3. Role boundaries are blurring.
- Our first teams are running end to end with AI assistance through the whole loop: requirements, design, implementation, deployment.
- Each engineer owns a slice of the system, which means far fewer conflicts when code lands.
- Syncs changed too: more brainstorming new features and trading feedback, less status reporting. Motivation is high because the daily output is visible and used by teammates.
About as big a shift as office workers getting computers in the 1980s. Most of the playbook has not been written yet.
How this lands at Appliscale
Eight levers, all moving at once. No team operates them perfectly. The operating model is a set of dials a team learns to turn together, not a configuration anyone arrives at.
What's working for us:
- Route by complexity in daily work: frontier model to plan and review, smaller model to execute.
- First teams running end to end with AI assistance through the whole loop.
- Juniors with CS + ML fundamentals, treated as product engineers from day one.
- Every project sandboxes its agents by default.
- External PR-review services on top of in-loop reviewer agents.
- Prompt caching is the single biggest cost-line win we've found.
What we are still figuring out:
- Internal evals discipline is patchy. Some projects have a frozen task set. Most do not yet.
- The taste paradox for juniors is unresolved. Our path seems to work; we are not certain it scales.

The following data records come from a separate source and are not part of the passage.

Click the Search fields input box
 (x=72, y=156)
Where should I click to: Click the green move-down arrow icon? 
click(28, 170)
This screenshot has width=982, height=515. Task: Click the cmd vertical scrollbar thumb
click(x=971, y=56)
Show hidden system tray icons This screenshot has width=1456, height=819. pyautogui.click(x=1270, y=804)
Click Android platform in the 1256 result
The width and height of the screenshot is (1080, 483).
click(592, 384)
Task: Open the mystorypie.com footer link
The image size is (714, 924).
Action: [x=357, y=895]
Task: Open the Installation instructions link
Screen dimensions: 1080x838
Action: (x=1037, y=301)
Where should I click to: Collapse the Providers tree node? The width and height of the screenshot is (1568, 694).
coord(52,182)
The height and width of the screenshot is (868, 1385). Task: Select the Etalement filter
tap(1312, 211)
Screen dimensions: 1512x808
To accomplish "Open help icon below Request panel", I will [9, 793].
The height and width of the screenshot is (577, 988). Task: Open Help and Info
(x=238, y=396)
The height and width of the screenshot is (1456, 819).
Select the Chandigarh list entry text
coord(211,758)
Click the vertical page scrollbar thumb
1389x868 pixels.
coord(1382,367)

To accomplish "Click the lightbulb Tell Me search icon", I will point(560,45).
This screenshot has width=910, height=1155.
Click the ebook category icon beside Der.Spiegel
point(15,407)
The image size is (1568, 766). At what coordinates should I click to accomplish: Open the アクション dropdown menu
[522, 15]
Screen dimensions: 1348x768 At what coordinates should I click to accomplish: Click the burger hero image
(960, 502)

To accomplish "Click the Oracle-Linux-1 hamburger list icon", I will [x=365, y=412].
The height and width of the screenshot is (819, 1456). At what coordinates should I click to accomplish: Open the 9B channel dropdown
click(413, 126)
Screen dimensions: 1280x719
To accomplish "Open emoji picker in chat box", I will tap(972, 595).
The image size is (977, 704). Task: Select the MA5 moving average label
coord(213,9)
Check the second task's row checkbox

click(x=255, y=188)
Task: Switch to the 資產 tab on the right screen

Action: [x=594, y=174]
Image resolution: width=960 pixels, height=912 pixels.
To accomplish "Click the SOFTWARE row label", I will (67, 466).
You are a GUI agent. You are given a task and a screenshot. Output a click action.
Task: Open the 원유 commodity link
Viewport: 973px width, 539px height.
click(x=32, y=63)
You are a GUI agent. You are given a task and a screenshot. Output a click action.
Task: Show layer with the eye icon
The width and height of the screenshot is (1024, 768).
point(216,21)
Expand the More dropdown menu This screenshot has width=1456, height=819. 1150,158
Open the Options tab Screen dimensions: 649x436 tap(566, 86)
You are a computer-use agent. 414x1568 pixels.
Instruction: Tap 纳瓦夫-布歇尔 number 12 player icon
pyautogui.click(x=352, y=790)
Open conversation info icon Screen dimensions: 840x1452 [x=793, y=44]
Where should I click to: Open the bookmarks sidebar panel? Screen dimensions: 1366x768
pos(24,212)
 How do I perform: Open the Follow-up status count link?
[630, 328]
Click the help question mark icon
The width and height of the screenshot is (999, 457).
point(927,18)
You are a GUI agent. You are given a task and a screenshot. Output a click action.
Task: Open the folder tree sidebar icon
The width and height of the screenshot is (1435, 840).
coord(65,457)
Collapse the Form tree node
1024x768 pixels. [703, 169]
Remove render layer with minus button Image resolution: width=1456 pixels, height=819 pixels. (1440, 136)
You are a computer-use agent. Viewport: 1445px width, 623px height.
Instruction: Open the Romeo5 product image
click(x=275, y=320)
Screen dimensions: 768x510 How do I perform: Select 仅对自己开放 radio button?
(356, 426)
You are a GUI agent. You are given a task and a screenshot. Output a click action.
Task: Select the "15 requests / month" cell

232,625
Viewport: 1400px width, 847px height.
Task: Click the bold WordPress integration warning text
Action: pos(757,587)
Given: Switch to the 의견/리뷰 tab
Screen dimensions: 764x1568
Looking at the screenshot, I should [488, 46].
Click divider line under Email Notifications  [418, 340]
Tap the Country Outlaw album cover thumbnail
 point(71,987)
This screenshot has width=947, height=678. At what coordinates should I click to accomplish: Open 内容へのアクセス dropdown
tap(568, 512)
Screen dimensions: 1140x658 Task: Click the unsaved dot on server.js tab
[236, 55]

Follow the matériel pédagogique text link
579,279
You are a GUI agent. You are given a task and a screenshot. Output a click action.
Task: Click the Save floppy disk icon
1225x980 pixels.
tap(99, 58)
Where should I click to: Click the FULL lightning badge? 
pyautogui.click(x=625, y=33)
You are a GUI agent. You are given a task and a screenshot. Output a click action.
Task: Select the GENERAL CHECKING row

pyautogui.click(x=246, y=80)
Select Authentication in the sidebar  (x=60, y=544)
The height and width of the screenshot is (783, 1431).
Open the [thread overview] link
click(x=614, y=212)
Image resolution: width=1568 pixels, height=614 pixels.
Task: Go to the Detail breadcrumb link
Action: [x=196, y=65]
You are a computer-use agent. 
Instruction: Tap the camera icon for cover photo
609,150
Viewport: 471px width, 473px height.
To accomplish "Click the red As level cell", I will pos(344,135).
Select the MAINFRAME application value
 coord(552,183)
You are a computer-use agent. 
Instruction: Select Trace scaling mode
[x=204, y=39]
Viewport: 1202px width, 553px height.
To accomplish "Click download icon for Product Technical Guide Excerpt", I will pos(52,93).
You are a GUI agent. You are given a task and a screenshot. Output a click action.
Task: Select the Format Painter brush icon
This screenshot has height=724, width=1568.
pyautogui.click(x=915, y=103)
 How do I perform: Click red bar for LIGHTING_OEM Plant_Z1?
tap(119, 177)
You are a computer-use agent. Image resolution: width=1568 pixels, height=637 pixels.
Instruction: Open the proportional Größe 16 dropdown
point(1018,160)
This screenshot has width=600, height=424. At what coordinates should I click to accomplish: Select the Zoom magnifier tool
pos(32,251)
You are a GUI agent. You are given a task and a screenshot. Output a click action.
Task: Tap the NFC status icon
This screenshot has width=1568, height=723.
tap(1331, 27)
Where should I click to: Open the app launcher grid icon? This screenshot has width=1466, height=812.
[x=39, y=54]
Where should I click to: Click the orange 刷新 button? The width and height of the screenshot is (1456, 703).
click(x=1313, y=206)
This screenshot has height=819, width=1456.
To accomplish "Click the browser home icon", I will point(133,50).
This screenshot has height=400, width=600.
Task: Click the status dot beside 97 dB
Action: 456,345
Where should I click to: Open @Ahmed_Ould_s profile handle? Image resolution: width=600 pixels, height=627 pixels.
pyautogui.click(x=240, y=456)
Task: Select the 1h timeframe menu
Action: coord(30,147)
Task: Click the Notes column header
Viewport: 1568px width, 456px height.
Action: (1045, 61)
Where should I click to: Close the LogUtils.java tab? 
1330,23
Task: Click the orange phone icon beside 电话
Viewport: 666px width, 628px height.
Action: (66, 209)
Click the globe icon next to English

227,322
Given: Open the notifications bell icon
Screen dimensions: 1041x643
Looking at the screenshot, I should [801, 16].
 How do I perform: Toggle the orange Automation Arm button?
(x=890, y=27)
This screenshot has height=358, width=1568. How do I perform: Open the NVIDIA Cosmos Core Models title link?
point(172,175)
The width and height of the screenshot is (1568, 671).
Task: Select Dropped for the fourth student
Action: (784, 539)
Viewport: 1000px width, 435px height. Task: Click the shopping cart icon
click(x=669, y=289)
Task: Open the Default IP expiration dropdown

- Claude Code lock-in is real. It is the right tool for now, and we are uneasy about how reliant we have become.
- Pricing caps keep moving, which makes capacity planning a quarterly conversation, not an annual one.
If you are working through any of this in your own team and want to compare notes, get in touch.
The teams that treat agentic coding as an operating model, not a tool, are already pulling ahead.